Let's imagine for a second that I am your manager, e.g. a head of the desk. A good thing to have sometimes, keeps you thinking straight.
In the situation described, I would be less concerned with that fact that a model stopped working and is losing money, but with the fact that the losses are unmanageable (according to you). My conclusion would be that the problem is in risk management, not in the system design.
So, a couple questions:
(a) is it the only strategy you are running? If the answer is yes, it's probably worth developing another few to add diversity to your book. If you insist of running a single strategy, you must decrease your leverage.

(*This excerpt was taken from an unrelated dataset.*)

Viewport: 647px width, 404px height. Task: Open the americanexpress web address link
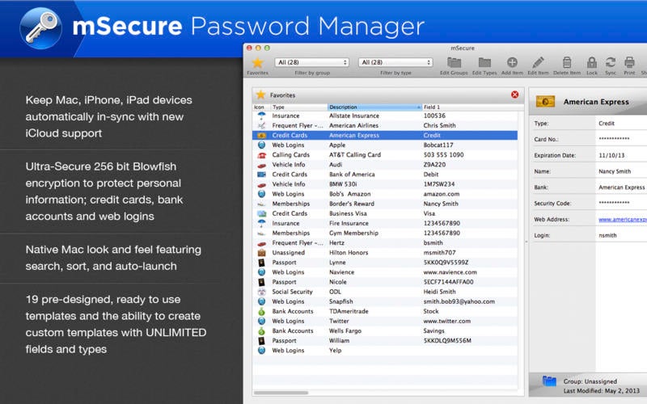622,219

(b) how do you think your strategy mix performs ex-condition? For example, let's say your model buys SPY every time the President of the US has a bowel movement and holds it to the close of the day. What would be your mean, median, 95% worst and the worst daily P&L be ex-condition - meaning, if you just bought SPY in the morning? If you have multiple systems trading at the same time, try to build a history of asset allocations in the portfolio and see it's ex-condition P&L.
(c) are you using some sort of a system for strategy allocation? In general, if you have a few years of backtests on multiple systems, you want to build a quantitative allocator that takes into account correlation between strategy performances, recent performances etc. For example, I know guys who like looking at percentile of consecutive losers for each system (vs the back test) and decreasing capital allocation as that percentile increases.